Abstract Context The phenotype and response to GH treatment of children with an IGF1R defect is insufficiently known. Objective To develop a clinical score for selecting children with short stature for genetic testing and evaluate the efficacy of treatment. Design and Setting Case series with an IGF1R defect identified in a university genetic laboratory. Patients and Interventions Of all patients with sufficient clinical data, 18 had (likely) pathogenic mutations (group 1) and 7 had 15q deletions including IGF1R (group 2); 19 patients were treated with GH. Main Outcome Measures Phenotype and response to GH treatment. Results In groups 1 and 2, mean (range) birth weight, length, and head circumference (HC) SD scores (SDSs) were −2.1 (−3.7 to −0.4), −2.7 (−5.0 to −1.0), and −1.6 (−3.0 to 0.0), respectively.
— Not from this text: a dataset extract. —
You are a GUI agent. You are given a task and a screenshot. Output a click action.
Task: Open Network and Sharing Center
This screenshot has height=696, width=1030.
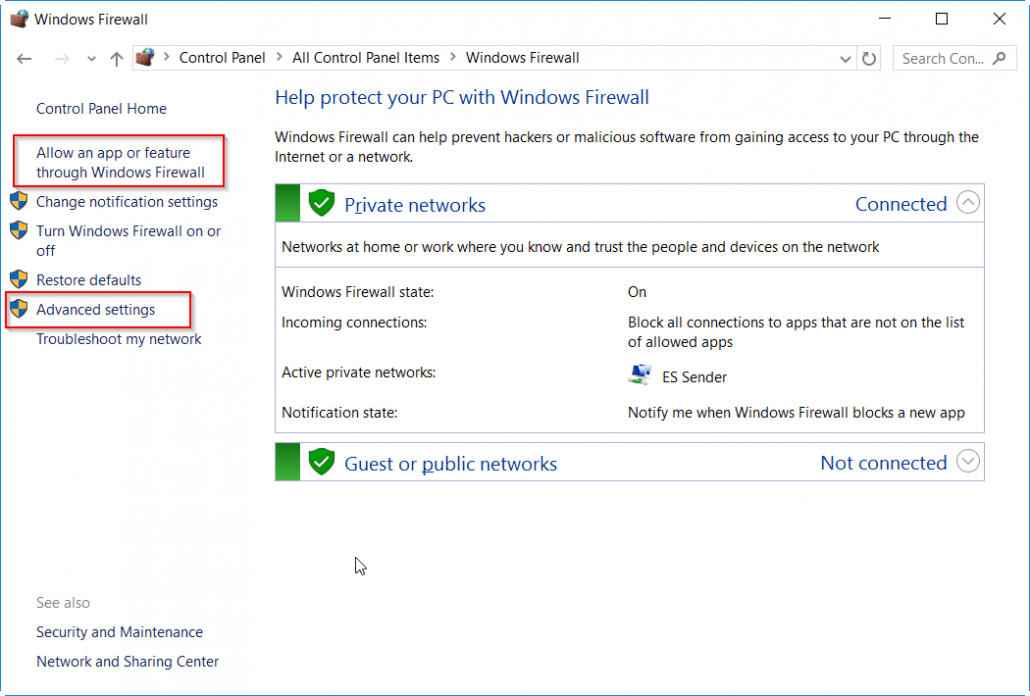pyautogui.click(x=127, y=661)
At presentation, height, HC, and serum IGF-1 SDSs were −3.0 (−5.5 to −1.7), −2.5 (−4.2 to −0.5), and +1.2 (−1.3 to 3.2), respectively. Feeding problems were reported in 15 of 19 patients. A clinical score with 76% sensitivity is proposed. After 3 years of GH treatment [1.1 (0.2) mg/m2/d] height gain in groups 1 (n = 12) and 2 (n = 7) was 0.9 SDS and 1.3 SDS (at a mean IGF-1 of 3.5 SDS), less than reported for small for gestational age (1.8 SDS). Conclusion A clinical score encompassing birth weight and/or length, short stature, microcephaly, and IGF-1 is useful for selecting patients for IGF1R analysis. Feeding problems are common and the growth response to GH treatment is moderate. A clinical score (based on birth size, height, head circumference, and IGF-1) can select patients for IGF1R analysis. The response to GH therapy is moderate in carriers of heterozygous IGF1R defects.